For Speakers · 8 min read
How to write a winning CFP submission
Every conference organizer we work with says the same thing: they reject hundreds of talks not because the ideas are weak, but because the proposals are. A great CFP submission is a craft. Here is the structure, language and polish that consistently gets talks accepted at top tech conferences.
1. Start with the audience takeaway, not your journey
Reviewers scan the first three lines of a CFP abstract before deciding to read on. That real estate is for the audience — not your autobiography. State what attendees will walk away knowing, building, or rethinking, in one sentence. Everything else follows.
2. Make the problem visceral
The strongest submissions start with a concrete pain the audience recognises in the first paragraph. Numbers help: "we had 47 incidents last quarter" lands harder than "we had reliability problems." If it doesn't feel like a real problem worth 45 minutes of a stranger's life, it probably isn't.
3. Sketch the arc of the talk
Reviewers want to know you've actually thought about the talk, not just the idea. A proposal with a three-act arc (problem → insight → how-to) beats one with bullet points every time. Programme committees are buying the journey, not the slide count.

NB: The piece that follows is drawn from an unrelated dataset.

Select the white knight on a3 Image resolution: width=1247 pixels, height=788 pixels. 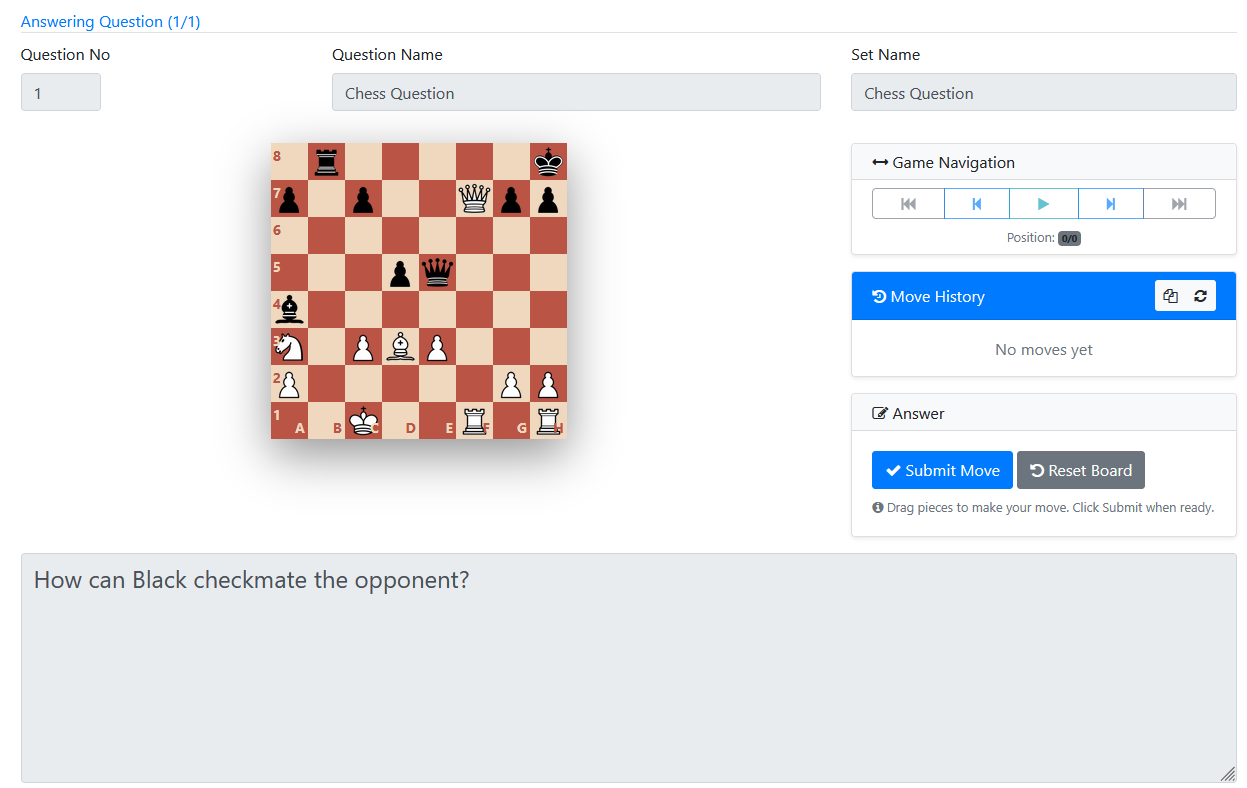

4. Prove you can deliver it
Link to past talks, blog posts, OSS work, or relevant experience. On submitcfp, your speaker profile auto-imports talks you've given and slidedecks you've published — so reviewers don't have to trust your word. If you're new, record a 3-minute sample and link it. Evidence over ego.
5. Match the event's voice
Read five accepted abstracts from previous editions. Notice the register: academic, practitioner, storytelling, playful? Adjust your tone. A wry submission to a buttoned-up banking conference reads wrong; a dry submission to a creative-coding conference reads dead. submitcfp keeps past editions browsable for exactly this reason.
6. Respect every field
Organizers add custom questions for a reason. "How will you make this interactive?" asked in field 4 is not a formality; leaving it blank signals you don't actually know. Answer every question specifically, briefly, and with opinions.
7. Ship, then iterate
Use submitcfp's Talk Library to keep every version of every abstract. When the next CFP opens, you clone the closest fit, adapt the arc to the event, and move on with your week. Getting accepted is a volume game and a craft. Both matter.